India’s politics have been similarly hit. Given its diversity, where apart from the majority faith of Hinduism, several million people practise Islam, Christianity, Sikhism, Buddhism and several other faiths, India, of all nations, cannot afford to have social unrest brewing in the name of identity. This was the reason why the country’s founding fathers stressed on the need to safeguard pluralism.

Yet, in 2015, not only were there numerous hate crimes, the crimes were celebrated rather than denigrated. A climate of hostility against intellectuals, writers and artists was encouraged and cheered on by a rabble of voices. The murders of writers Govind Pansare and M. M. Kalburgi, of Muhammad Akhlaq in Dadri, of a Kashmiri trucker in Udhampur, the ink attack on Sudheendra Kulkarni in Mumbai for participating in the launch of a book by a Pakistani former minister — all were signs that pluralism as we know it was under attack.

In this atmosphere, hawkish politicians flourished, rendering moderate ones irrelevant. India’s former Foreign Minister Salman Khurshid recently told me that ignorance had paralysed the Indian political establishment. It sounded at first like the usual Congress line against the ruling BJP. But when he finished his thought, I realised Khurshid was criticising the Congress too. He spoke of an era when Jawaharlal Nehru and Maulana Azad had “complemented each other to strengthen Indian democracy.” After Nehru, inter-faith bonhomie as reflected by the Congress became far less and by now has disappeared.

Khurshid’s charge makes sense. India’s political elite has indeed failed Muslims and, reflexively, Indian pluralism. After its defeat in the 2014 Lok Sabha elections, the Congress wrestled internally with the Muslim question. Its policies were largely based on symbolism and placation. Rahul Gandhi’s temple appearances brandishing a gadha or mace, in turn, made Muslim leaders shrill and played right into the hands of the likes of the Owaisis. Annoyed Hindus, in turn, were driven into the folds of a waiting right-wing.
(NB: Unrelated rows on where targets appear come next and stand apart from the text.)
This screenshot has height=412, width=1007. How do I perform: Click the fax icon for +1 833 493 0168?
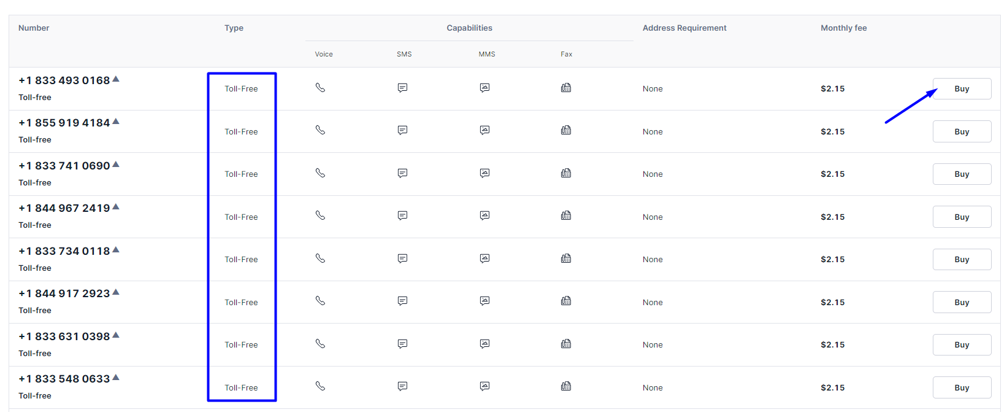coord(566,88)
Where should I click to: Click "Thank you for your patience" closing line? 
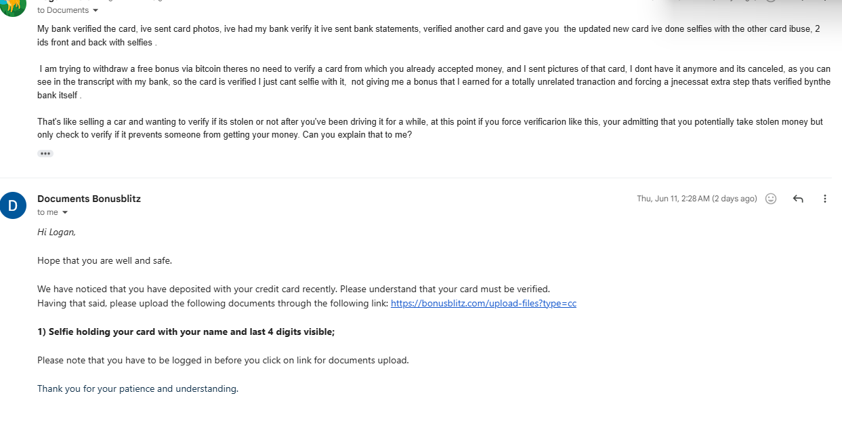click(x=138, y=388)
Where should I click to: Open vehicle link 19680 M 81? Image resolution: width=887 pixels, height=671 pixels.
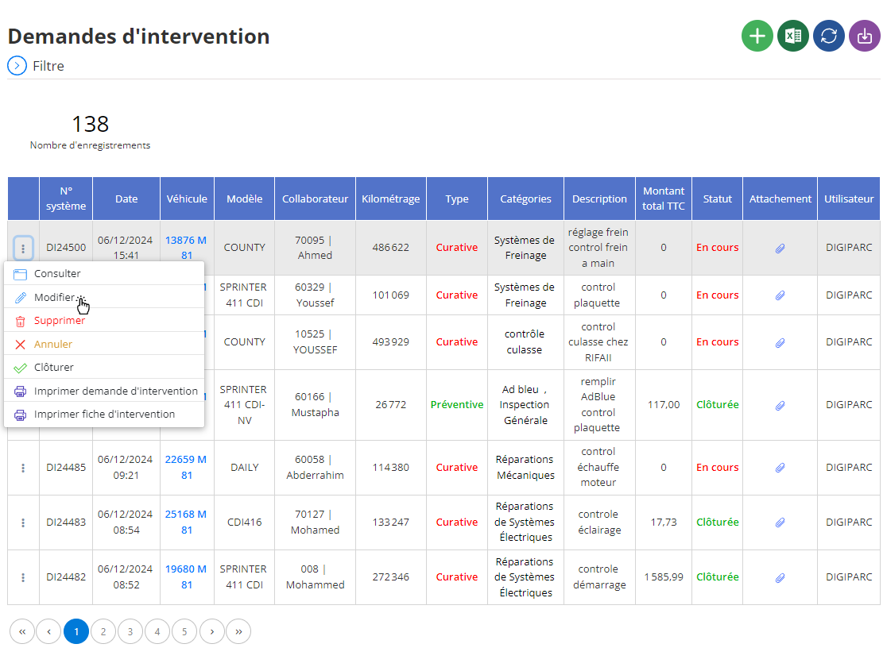[x=186, y=577]
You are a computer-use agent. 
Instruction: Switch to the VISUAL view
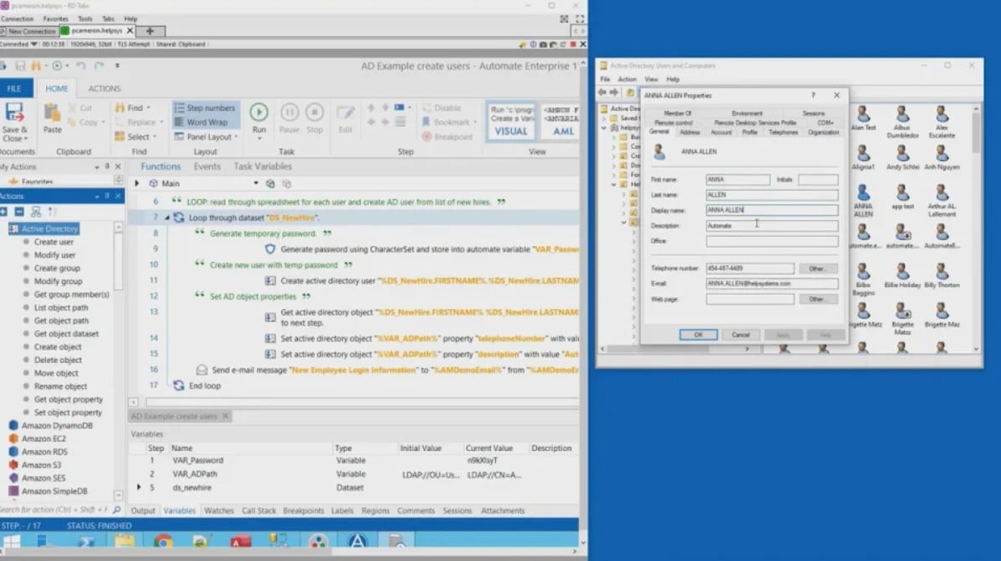click(x=513, y=131)
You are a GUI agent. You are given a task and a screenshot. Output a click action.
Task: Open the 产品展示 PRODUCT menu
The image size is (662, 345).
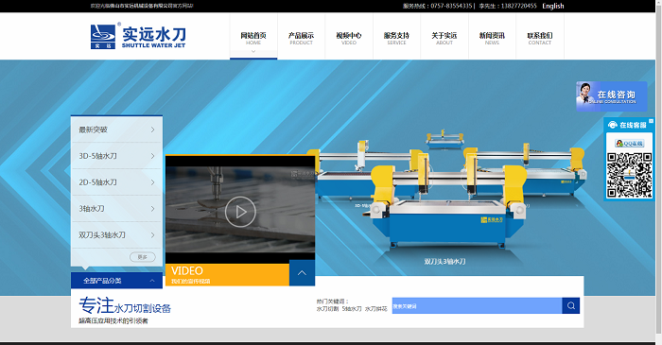click(x=301, y=38)
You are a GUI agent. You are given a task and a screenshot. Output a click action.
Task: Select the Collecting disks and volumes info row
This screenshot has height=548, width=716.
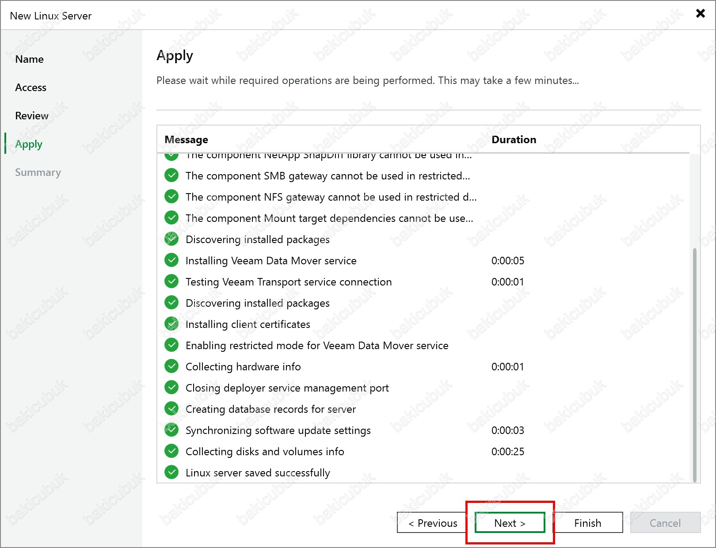click(265, 451)
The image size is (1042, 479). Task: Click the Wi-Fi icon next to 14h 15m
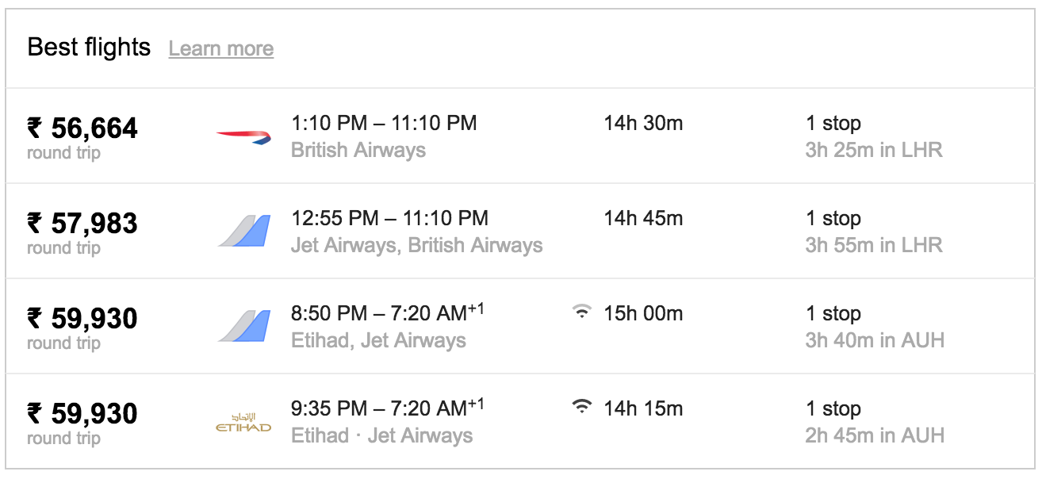(x=582, y=408)
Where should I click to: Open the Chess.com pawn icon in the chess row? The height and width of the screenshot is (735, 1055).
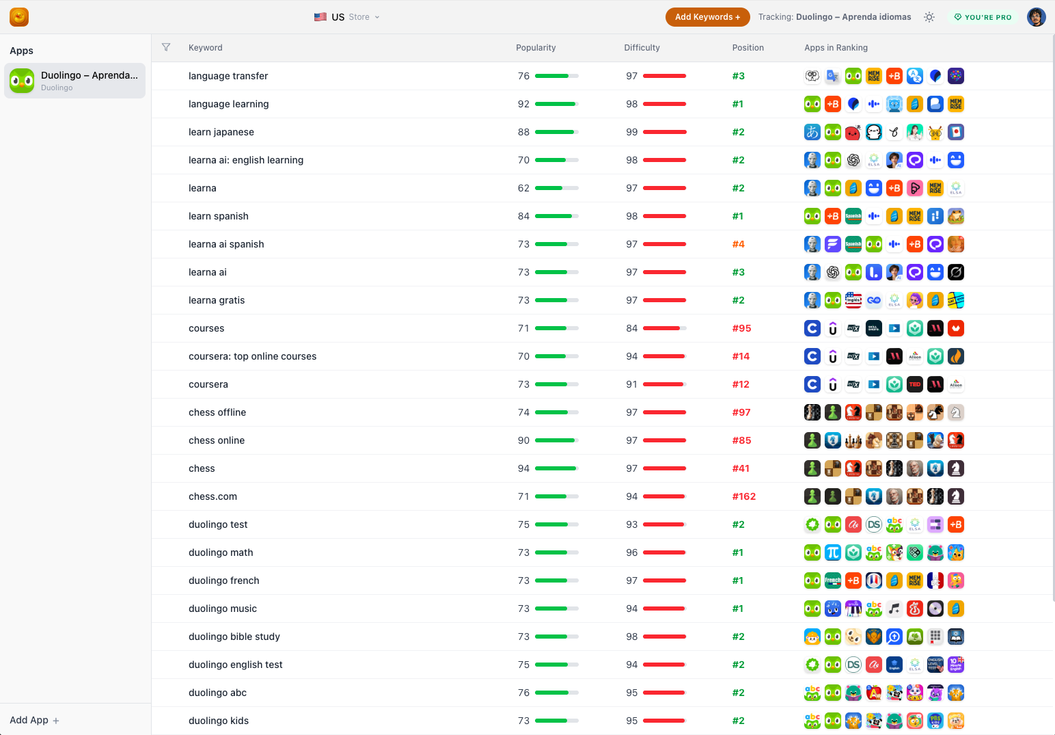[x=812, y=468]
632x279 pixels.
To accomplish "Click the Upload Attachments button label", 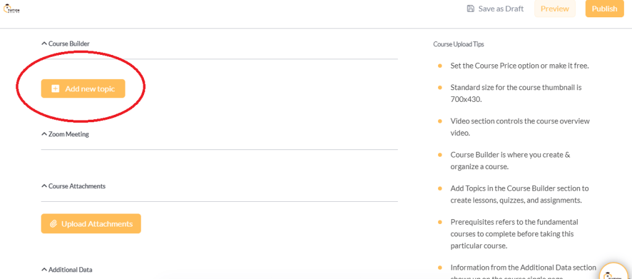I will [x=97, y=223].
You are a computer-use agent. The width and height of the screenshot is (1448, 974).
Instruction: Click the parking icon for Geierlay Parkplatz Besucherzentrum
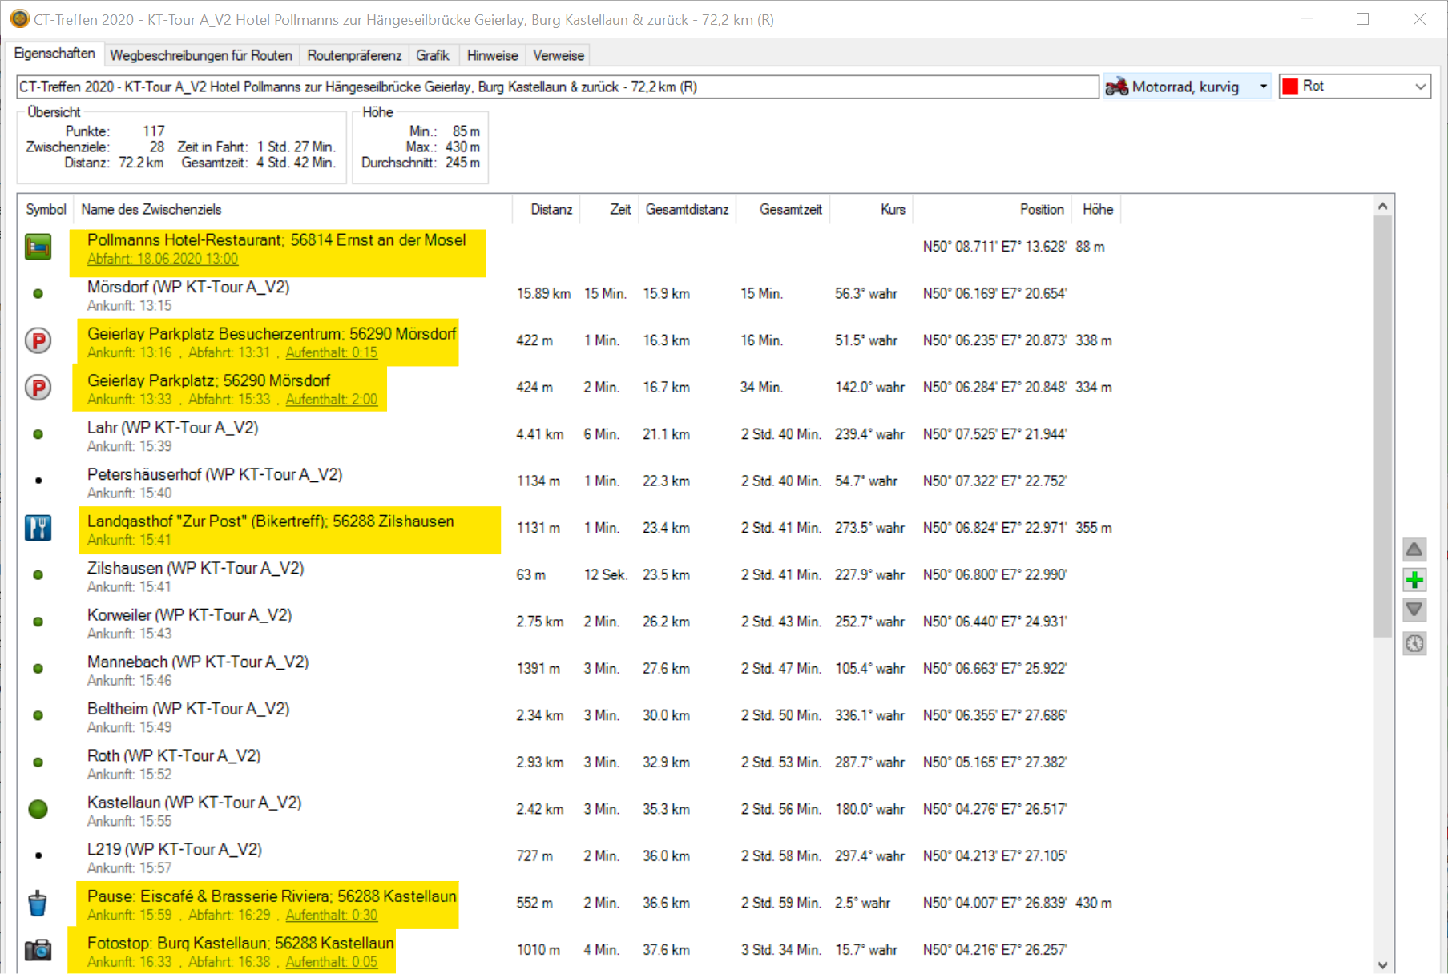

It all came home to roost in 2015. Politics as it was practised this year was one of generating mass hysteria. This is the kind that blurs logic and places demagogues at the forefront. It changes history and argues that India will become a better place if Aurangzeb Road is renamed A. P. J. Abdul Kalam Road. It alters high-school textbooks to argue that Maharana Pratap was greater than King Akbar. It takes offence at everything and nothing will appease it except offerings of blood.

For the first time, we saw a deep schism in the country, where nobody wanted to come to the middle and talk. But this might just be the political face. Somewhere deep inside, the liberal Indian is alive. In the Chennai floods, one of the stories that went viral was of Muslim youth cleaning Hindu temples and of Hindu youth serving food in Muslim neighbourhoods. As we step into the New Year, we can only ask, like Tagore did, for a world that “has not been broken up into fragments by narrow domestic walls.”